Climate Change Presents Opportunities for New Industries

As representatives from more than 180 countries gather in Bali to map a post 2012 agreement, new research shows the challenge of climate change also presents opportunities for new industries and employment.

"Millions of new jobs are among the many silver, if not indeed gold-plated linings on the cloud of climate change," said Achim Steiner, United Nations (U.N.) Under-Secretary General and executive director of the United Nations Environment Programme (UNEP).

"New research reveals that these jobs are not for just the middle classes -- the so-called 'green collar' jobs -- but also for workers in construction, sustainable forestry and agriculture to engineering and transportation," he said.

"Talk of environmental sustainability and climate change often emphasizes the costs, but downplays the significant employment opportunities from the transition to a global economy that is not only resource efficient and without the huge emissions of greenhouse gases, but one that also restores environmental and social values," Steiner continued.

Steiner was referring to the preliminary draft report, "Green Jobs: Can the Transition to Environmental Sustainability Spur New Kinds and Higher Levels of Employment?," that was commissioned by UNEP, in partnership with the International Labour Organisation (ILO) and the International Trade Union Confederation (ITUC). The final report will be released early next year, but some of the research covered includes:

  • In the United States alone, the environmental industry in 2005 generated more than 5.3 million jobs -- 10 times the number in the US pharmaceutical industry.
  • The renewable energy programs in Germany and Spain are merely 10 years old but have already created several hundred thousand jobs.
  • The Indian city of Delhi is introducing new eco-friendly compressed natural gas buses that will create an additional 18,000 new jobs.
  • The ethanol program in Brazil has created half a million jobs and its bio-diesel program is specifically designed to benefit hundreds of thousands of mostly poor farmers.
  • By the year 2020, Germany will have more jobs in the field of environmental technologies than in its entire automotive industry.
  • In Europe, a 20 percent increase in energy efficiency would create about a million jobs.
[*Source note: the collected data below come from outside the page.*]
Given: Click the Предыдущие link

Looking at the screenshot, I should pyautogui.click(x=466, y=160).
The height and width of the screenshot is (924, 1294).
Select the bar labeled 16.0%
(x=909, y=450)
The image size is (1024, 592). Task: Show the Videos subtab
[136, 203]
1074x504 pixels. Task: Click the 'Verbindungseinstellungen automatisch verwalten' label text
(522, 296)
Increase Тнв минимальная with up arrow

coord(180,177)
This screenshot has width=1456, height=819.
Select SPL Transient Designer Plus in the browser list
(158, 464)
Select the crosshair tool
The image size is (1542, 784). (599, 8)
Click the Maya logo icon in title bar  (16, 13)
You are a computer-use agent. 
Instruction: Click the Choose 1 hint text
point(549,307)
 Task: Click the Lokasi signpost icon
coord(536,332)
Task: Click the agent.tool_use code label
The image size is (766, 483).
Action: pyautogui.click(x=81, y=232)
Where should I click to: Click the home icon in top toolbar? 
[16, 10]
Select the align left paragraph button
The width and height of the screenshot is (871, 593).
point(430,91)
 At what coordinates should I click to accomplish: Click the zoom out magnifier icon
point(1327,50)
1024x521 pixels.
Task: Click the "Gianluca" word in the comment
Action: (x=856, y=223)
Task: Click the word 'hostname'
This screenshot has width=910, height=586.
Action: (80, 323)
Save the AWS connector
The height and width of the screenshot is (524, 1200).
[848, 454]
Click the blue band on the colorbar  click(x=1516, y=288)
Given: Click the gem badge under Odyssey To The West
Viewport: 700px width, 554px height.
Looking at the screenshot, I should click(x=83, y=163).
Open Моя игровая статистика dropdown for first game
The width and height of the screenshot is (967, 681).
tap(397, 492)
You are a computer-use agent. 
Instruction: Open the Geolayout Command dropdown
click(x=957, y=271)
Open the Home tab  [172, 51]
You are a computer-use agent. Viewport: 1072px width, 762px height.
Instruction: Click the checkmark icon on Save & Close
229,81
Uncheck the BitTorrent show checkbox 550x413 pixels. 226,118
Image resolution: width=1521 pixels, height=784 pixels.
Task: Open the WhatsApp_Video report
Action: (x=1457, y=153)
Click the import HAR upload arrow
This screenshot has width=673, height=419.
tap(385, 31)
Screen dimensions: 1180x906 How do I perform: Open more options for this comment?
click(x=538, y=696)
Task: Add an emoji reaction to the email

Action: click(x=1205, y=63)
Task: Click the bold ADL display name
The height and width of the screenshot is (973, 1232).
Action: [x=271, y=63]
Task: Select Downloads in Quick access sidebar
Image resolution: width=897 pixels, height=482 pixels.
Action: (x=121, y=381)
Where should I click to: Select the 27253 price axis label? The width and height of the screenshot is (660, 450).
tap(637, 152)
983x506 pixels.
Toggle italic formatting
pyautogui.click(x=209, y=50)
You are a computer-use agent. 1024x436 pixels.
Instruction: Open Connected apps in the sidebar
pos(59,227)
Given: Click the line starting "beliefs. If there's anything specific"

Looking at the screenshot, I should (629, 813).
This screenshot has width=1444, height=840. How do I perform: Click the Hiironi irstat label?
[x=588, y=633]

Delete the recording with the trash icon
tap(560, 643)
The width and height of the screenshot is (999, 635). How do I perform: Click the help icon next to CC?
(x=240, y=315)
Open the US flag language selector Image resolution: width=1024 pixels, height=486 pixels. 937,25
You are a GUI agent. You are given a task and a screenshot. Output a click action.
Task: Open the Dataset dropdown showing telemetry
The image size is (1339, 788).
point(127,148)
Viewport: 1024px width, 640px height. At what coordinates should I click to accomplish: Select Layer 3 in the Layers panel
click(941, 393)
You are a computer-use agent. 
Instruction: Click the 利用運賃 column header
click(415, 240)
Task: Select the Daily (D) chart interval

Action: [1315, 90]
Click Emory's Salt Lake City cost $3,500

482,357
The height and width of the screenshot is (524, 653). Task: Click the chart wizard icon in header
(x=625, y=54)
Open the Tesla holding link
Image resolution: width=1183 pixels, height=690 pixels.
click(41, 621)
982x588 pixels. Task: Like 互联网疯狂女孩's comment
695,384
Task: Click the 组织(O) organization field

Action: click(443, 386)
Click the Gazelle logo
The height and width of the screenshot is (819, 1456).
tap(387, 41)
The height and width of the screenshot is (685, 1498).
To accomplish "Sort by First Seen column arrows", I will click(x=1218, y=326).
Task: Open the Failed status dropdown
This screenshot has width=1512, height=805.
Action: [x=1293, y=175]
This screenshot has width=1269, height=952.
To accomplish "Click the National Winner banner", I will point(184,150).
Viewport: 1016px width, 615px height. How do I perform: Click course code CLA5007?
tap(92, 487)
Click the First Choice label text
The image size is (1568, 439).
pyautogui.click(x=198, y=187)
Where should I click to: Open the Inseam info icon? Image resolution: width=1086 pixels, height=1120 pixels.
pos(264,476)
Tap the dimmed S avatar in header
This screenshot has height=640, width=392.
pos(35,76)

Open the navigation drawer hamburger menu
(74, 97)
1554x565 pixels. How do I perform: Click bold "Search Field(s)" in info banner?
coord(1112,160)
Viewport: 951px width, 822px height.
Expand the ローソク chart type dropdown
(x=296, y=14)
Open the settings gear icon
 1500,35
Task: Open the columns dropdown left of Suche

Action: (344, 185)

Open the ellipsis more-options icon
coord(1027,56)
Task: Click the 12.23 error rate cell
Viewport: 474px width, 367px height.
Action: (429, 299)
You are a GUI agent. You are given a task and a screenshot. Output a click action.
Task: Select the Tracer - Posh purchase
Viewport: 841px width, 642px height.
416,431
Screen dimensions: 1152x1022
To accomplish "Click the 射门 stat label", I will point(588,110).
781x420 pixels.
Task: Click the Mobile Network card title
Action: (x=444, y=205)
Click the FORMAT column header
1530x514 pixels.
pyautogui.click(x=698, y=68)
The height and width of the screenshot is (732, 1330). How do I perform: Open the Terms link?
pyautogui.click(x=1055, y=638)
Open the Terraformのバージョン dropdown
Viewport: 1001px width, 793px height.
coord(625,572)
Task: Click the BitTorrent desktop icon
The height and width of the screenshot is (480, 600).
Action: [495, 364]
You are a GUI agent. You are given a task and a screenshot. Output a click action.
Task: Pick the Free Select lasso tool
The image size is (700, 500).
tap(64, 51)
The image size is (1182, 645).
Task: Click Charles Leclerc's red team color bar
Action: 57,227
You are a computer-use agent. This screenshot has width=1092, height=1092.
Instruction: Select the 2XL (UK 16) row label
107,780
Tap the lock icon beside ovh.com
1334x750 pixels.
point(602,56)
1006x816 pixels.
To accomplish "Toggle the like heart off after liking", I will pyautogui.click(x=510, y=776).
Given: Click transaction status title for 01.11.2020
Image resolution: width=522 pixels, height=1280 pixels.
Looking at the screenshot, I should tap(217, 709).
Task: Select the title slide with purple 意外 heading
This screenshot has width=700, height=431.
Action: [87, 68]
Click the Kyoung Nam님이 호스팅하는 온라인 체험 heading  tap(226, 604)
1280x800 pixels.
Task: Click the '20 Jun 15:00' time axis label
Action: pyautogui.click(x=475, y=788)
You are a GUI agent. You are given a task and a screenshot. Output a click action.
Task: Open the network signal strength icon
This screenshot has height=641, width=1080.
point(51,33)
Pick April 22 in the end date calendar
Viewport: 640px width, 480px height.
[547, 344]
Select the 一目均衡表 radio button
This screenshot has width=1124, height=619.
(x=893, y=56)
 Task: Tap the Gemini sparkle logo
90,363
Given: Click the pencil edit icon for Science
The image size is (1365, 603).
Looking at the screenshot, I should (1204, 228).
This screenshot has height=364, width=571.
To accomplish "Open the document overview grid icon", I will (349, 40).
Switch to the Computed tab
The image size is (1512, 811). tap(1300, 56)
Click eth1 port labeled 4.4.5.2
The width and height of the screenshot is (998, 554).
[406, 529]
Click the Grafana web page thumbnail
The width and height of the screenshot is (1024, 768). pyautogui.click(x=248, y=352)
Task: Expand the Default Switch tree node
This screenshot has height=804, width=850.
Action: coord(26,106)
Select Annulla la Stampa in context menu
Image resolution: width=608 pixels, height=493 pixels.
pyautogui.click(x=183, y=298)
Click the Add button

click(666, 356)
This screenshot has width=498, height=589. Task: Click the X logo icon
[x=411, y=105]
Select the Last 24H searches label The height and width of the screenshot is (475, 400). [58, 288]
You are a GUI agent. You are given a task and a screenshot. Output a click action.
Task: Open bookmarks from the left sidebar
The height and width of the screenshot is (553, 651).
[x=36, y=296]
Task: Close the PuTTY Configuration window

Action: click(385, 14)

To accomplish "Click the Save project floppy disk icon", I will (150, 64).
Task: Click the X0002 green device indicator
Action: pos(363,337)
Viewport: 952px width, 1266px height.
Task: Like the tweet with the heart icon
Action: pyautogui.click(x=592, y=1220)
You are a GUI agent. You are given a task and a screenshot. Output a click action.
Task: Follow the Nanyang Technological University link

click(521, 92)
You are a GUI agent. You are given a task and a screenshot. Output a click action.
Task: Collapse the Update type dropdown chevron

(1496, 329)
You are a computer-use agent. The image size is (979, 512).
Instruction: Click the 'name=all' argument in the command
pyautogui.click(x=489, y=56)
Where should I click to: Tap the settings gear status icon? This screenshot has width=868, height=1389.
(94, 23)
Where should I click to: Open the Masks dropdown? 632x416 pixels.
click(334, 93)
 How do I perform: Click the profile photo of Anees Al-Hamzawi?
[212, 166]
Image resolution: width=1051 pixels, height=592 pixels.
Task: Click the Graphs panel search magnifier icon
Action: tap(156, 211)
The same applies in emerging and developing countries.
  • In solar heating, China is the global leader. With combined sales revenues of about $2.5 billion in 2005, more than 1,000 Chinese manufacturers employed more than 150,000 people. Future estimates of installed capacity mean employment could grow substantially in this area.

Commenting further on the report, Steiner said: "The transition is being spurred on by the existing Kyoto climate agreement with its carbon trading and clean development mechanisms and the anticipation of further, deeper and more decisive emissions reductions post-2012. Another factor is the shifting relationship between environmental advocates, organized labour and heads of industry from one of suspicion that environmental regulation was bad for business and bad for jobs, to one of cooperation based on mutual self-interest."

New industries to address climate change will be at the forefront of the "cleantech" sector. A new report by UNEP's Sustainable Energy Finance Initiative (http://www.unepfi.org) estimates that investment in renewable energy has now reached $100 billion and represents 18 per cent of new investments in the power sector.

A recent report by the U.S. economist Roger Bezdek concluded that with the right government signals and investments in research and development, renewable energy and energy efficiency industries could create 40 million jobs across the United States alone by 2030.

"Added together, we are clearly on the edge of something quite exciting and transformational," Steiner said, emphasizing that the "right government signals" are needed to accelerate this push across the globe, starting with the negotiations in Bali.